“Semua karakter, peristiwa, dan lokasi dalam kisah ini adalah fiksi dan tidak memiliki hubungan dengan kejadian nyata. Penulis berharap pembaca menikmati kisah ini sebagai hiburan semata dan tidak menganggapnya sebagai fakta sejarah.”
Bab 3: Laga di Istana, Dendam yang Terbentuk
Matahari mulai meninggi ketika rombongan kecil yang dipimpin Sulaiman bersiap meninggalkan desa menuju Kesultanan Demak.
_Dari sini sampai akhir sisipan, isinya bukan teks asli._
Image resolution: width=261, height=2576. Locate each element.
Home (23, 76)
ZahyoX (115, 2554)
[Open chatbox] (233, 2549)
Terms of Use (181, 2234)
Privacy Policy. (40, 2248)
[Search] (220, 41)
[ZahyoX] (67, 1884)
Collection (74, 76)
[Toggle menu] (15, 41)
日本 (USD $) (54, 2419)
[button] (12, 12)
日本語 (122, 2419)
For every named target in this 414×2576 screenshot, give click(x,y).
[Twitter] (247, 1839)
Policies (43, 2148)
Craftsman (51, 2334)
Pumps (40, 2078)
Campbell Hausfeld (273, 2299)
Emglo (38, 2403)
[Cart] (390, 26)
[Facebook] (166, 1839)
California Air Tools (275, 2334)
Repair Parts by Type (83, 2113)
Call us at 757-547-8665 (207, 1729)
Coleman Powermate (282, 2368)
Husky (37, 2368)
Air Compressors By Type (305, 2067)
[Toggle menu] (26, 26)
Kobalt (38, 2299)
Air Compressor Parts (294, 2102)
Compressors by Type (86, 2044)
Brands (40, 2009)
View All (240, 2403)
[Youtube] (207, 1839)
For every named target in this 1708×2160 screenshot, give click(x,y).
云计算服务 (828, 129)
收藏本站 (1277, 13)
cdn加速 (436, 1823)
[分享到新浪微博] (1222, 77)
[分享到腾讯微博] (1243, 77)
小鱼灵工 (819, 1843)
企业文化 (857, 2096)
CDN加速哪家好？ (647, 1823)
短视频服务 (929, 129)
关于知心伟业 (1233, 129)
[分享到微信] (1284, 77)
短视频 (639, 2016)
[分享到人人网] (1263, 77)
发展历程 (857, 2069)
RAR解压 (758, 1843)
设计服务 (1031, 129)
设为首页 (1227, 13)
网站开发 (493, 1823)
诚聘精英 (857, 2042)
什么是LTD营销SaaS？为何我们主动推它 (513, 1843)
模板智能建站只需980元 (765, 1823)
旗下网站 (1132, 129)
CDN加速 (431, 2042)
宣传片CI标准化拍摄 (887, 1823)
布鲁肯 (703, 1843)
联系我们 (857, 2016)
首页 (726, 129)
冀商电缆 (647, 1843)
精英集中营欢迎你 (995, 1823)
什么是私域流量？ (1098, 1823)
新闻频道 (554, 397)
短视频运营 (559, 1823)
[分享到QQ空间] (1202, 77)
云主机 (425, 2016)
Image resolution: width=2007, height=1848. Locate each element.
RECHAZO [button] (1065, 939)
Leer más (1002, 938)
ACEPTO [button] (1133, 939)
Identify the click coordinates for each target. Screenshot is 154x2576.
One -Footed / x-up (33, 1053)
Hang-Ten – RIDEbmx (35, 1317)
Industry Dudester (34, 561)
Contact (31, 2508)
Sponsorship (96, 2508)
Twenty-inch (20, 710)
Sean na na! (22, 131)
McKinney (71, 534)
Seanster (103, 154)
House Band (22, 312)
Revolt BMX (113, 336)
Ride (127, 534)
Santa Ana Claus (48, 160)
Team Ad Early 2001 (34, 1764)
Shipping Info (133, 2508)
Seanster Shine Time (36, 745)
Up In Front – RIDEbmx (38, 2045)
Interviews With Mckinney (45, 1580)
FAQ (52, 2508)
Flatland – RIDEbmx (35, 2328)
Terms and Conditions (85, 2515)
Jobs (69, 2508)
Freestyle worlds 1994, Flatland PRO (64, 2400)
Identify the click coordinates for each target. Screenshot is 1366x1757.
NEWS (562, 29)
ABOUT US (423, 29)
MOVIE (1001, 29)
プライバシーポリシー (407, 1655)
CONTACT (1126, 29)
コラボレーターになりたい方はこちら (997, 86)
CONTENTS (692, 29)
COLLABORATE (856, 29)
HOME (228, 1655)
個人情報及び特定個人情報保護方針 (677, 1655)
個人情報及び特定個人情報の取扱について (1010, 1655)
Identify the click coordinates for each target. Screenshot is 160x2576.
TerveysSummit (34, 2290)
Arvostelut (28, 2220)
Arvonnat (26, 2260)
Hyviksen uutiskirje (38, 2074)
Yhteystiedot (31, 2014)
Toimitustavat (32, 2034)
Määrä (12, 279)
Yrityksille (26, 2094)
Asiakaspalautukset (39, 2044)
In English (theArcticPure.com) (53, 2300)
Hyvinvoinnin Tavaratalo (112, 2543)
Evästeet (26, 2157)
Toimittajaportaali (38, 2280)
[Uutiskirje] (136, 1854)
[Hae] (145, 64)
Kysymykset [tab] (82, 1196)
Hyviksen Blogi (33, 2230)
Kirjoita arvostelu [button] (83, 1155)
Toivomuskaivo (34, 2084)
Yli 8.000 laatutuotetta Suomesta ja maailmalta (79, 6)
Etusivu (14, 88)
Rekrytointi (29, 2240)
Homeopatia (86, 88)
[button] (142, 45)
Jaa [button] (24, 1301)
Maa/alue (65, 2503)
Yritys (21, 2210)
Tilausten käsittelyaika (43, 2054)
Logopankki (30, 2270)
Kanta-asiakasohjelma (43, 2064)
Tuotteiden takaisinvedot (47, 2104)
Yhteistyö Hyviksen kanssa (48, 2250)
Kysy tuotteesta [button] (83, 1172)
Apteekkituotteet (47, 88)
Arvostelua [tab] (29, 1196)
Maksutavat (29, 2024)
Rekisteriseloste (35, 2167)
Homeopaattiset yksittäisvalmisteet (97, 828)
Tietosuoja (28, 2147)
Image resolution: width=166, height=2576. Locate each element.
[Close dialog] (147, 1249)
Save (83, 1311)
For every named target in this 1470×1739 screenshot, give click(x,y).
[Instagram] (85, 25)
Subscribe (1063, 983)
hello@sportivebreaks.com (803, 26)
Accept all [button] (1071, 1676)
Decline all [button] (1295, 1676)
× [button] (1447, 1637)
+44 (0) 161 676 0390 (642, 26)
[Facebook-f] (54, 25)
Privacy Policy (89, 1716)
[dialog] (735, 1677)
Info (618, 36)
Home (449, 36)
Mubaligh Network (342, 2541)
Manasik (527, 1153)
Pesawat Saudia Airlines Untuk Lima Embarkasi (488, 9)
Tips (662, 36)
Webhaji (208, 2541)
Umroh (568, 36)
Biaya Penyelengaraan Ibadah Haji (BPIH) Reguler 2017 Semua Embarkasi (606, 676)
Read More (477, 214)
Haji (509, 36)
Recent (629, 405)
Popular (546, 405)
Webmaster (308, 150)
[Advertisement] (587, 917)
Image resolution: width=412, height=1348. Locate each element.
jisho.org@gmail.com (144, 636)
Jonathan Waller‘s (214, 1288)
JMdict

Mereka menggunakan sebuah dokar yang sederhana, ditarik oleh dua ekor kuda yang tampak kuat dan terlatih. Saga, Rahma, Gandi, dan Zainudin duduk di dalamnya, sementara Sulaiman berada di depan bersama kusir. Perjalanan mereka bukan hanya sekadar undangan untuk uji tanding, tetapi juga kesempatan bagi Saga untuk menemukan petunjuk lebih lanjut tentang asal-usul dan takdirnya.
Sulaiman sendiri bukanlah orang biasa. Ia adalah keturunan dari Gujarat yang telah lama menetap di Nusantara. Sebagai pemuka agama di desa Tanjung Pasir, ia dikenal sebagai sosok yang dihormati, baik dalam bidang keagamaan maupun keahliannya dalam bela diri. Sejak awal berdirinya Kesultanan Demak, ia telah mengabdikan diri sebagai jurumudi kapal perang, membantu mengawal armada Demak dalam berbagai ekspedisi.
Di sepanjang perjalanan, mereka melewati desa-desa kecil yang mulai terlihat berbeda dari sebelumnya. Banyak rakyat yang bekerja keras di ladang atau di jalan-jalan yang mulai diperlebar oleh para pekerja paksa. Wajah-wajah letih para buruh yang dipaksa bekerja oleh kolonial Belanda dan saudagar yang menjadi kaki tangan penjajah tampak jelas. Terkadang terdengar teriakan kasar dari para mandor yang mengawasi pekerjaan itu.
“Kenapa mereka dipaksa bekerja seperti ini?” tanya Saga dengan nada geram.
Sulaiman menghela napas panjang. “Inilah kenyataan pahit yang harus kita hadapi. Mereka dipaksa membangun jalan dan benteng untuk kepentingan kolonial. Sebagian besar hasil bumi kita pun diambil oleh mereka.”
Rahma mengepalkan tangan, matanya menunjukkan kemarahan. “Lalu, apa tidak ada yang bisa kita lakukan untuk menolong mereka?”
“Kita tidak bisa bertindak gegabah, Rahma,” ujar Zainudin. “Kesultanan Demak pun masih mencari cara untuk melawan penjajah ini.”
Perjalanan terus berlanjut hingga menjelang senja. Mereka memutuskan untuk beristirahat di sebuah hutan kecil dekat aliran sungai. Sulaiman dan Zainudin segera menyiapkan perapian, sementara Rahma membantu Hasanah menyiapkan makanan dari bekal yang mereka bawa. Gandi tampak kelelahan dan segera merebahkan diri di atas rerumputan.
Saga, di sisi lain, memilih menjauh sedikit dari rombongan dan duduk bersila di dekat sungai. Ia mulai memusatkan pikirannya, mengatur napas, dan melanjutkan latihannya dalam ilmu Saipi Angin. Ia sudah hampir mencapai tingkat kedua dan mulai merasakan aliran energi yang semakin stabil dalam tubuhnya.
Saat malam semakin larut, ia mendengar suara lembut yang familiar di benaknya.
“Saga… kau sudah semakin maju. Tapi masih ada satu hal yang harus kau pelajari.”
Saga membuka matanya, dan di hadapannya berdiri sosok Ratu Mayangsari dalam balutan cahaya samar.